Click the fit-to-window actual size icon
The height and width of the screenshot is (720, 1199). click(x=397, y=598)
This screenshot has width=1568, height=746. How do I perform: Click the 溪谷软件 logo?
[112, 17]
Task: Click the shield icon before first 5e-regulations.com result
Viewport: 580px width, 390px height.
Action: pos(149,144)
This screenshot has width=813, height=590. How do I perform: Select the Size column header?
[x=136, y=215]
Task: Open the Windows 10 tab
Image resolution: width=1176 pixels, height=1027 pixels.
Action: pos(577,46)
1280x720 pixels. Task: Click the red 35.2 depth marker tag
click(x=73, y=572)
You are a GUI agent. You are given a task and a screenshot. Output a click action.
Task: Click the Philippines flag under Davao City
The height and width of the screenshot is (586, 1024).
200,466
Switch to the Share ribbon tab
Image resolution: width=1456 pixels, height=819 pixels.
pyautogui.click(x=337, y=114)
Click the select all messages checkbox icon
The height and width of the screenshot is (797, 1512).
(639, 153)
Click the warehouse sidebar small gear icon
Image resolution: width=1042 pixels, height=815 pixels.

# Task to carry out:
Quote only the lines from the line containing "Image resolution: width=1176" through the end of the listing, please, keeping both the first and the last line.

# Result:
Image resolution: width=1176 pixels, height=1027 pixels.
Action: pos(577,46)
1280x720 pixels. Task: Click the red 35.2 depth marker tag
click(x=73, y=572)
You are a GUI agent. You are given a task and a screenshot. Output a click action.
Task: Click the Philippines flag under Davao City
The height and width of the screenshot is (586, 1024).
200,466
Switch to the Share ribbon tab
Image resolution: width=1456 pixels, height=819 pixels.
pyautogui.click(x=337, y=114)
Click the select all messages checkbox icon
The height and width of the screenshot is (797, 1512).
(639, 153)
Click the warehouse sidebar small gear icon
Image resolution: width=1042 pixels, height=815 pixels.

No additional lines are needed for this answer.